In my first year, I was part of something that not many first-year software engineers get to do and that was delivering a project from scratch to production with real customers. This is something that you dream of doing from the first time you say you want to be a developer, yet not many people actually get to do it. The typical entry point to your career is to start out debugging some enterprise code in Java or some other enterprise language. You will typically spend the first year if not longer doing this, never be trusted to do more than debugging something that has been out there for centuries. Before I got my job at Our Very Own I applied for a job where I would have been doing enterprise Java day in day out. I’m very glad I didn’t even get an interview because instead, I was “stuck” on an Elixir/React project in the education space. We took the idea presented to us from the two founders, contemplated what technologies we should use, set up an MVP goal, had a release date all that good stuff. We spent the first 6 months developing the product to release for a strict deadline. Like 100% of projects, it didn’t hit that date, which was okay because as you find out in projects just because you said it has to be done by this date doesn't mean that it's actually the perfect time. As both parties were new to the education space we found out that in fact, the deadline didn't have to be till about November which was great because we needed that time.



We ran the project in an agile manner, running fortnight-long sprints which were great because we could set out the tasks we wanted to complete and at the end of it we would have a retro, discussing what went right and what went poorly and how we would fix it in the future. When your part of a team in a big enterprise, for the most part, you will work in a small team which is one of many inside a large team. Your team will be sectioned to a very specific part of an application. You might be part of the payments team, where it's your job to create, debug and maintain all the functionality related to payments. That's it, you won't handle other features like accounts or some other feature. This is fantastic for when you start out as you're going to be in a team with some other juniors, maybe some kids, most certainly some seniors and there will probably be a lead at the top who communicates with the other leads from the other feature teams. This structure is one of many that an enterprise could possibly have but when you work on a startup you don't have the luxury of money and large teams. Each team member has to wear many hats, everything is done at speed with corners taken in as easy to recover manner as possible. For instance, our initial automatic deployment was only semi-automatic and it was pretty messy, it took a long time to complete but we weren't DevOps engineers so you can't expect too much. That's what happens in startups, you do enough to get features over the line because you have very little money and you need these features out there so people pay you money.

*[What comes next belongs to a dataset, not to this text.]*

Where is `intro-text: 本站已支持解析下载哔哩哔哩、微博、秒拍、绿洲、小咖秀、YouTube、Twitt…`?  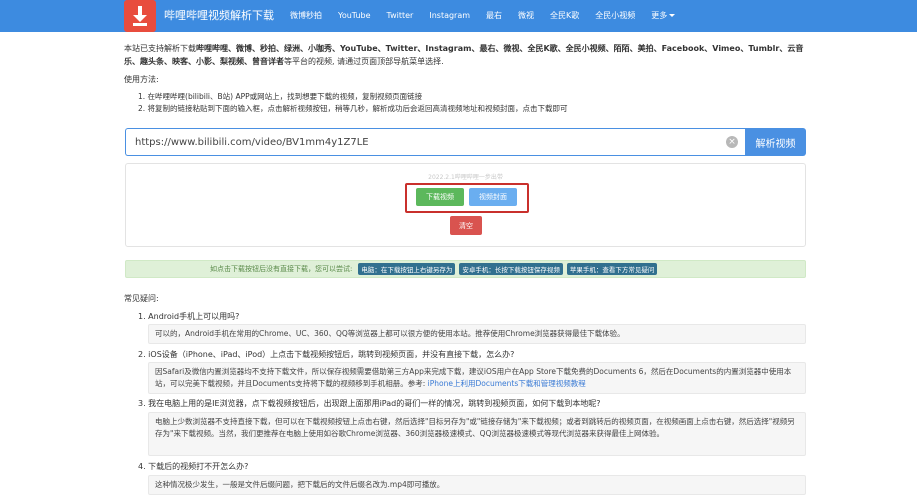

You learn a lot when you deliver a startup project, you have a working knowledge of pretty much every aspect of the project, you take part in aspects that you don't know anything about so you have to get up to speed real quick. You come out of the experience a way better programmer but you can get into bad habits, you don't get the kind of quality you would of an enterprise project, you simply don't have the time or the money to do so. You can get at least some of the quality you would from enterprise development, you do this by having the right mix of seniors and juniors, as well as the right culture. If you just have a bunch of developers who aren't willing to share their knowledge then you won't create a culture of progress. However, if you have a bunch of seniors that want to help others and you promote the practice of sharing, you get juniors that can really create quality code.



I learnt a whole lot from being part of a team that took an idea and bought it to life. I learnt that in a startup you have to wear many hats. Your juniors take on much more responsibility than you could imagine. You learn every aspect of the code, the business, deployments and customers. You learn from many, many mistakes when you go to the market and you iterate on them rapidly. Delivering a startup project is VERY different from that of an enterprise but I love it. You get your hands dirty with all aspects of the project and you take all the blame when it goes wrong, but hopefully, you learn from those mistakes. You get lots of chances to fail, you also get lots of chances to really succeed. I did 100 times more than I ever thought possible in my first year and although I had some serious struggles I wouldn't change anything about it and how I was apart of a team that delivered a startup idea to market. They say it's not about the years worked but the quality of those years, I might be a little biased but my first year feels like I learnt that of ten.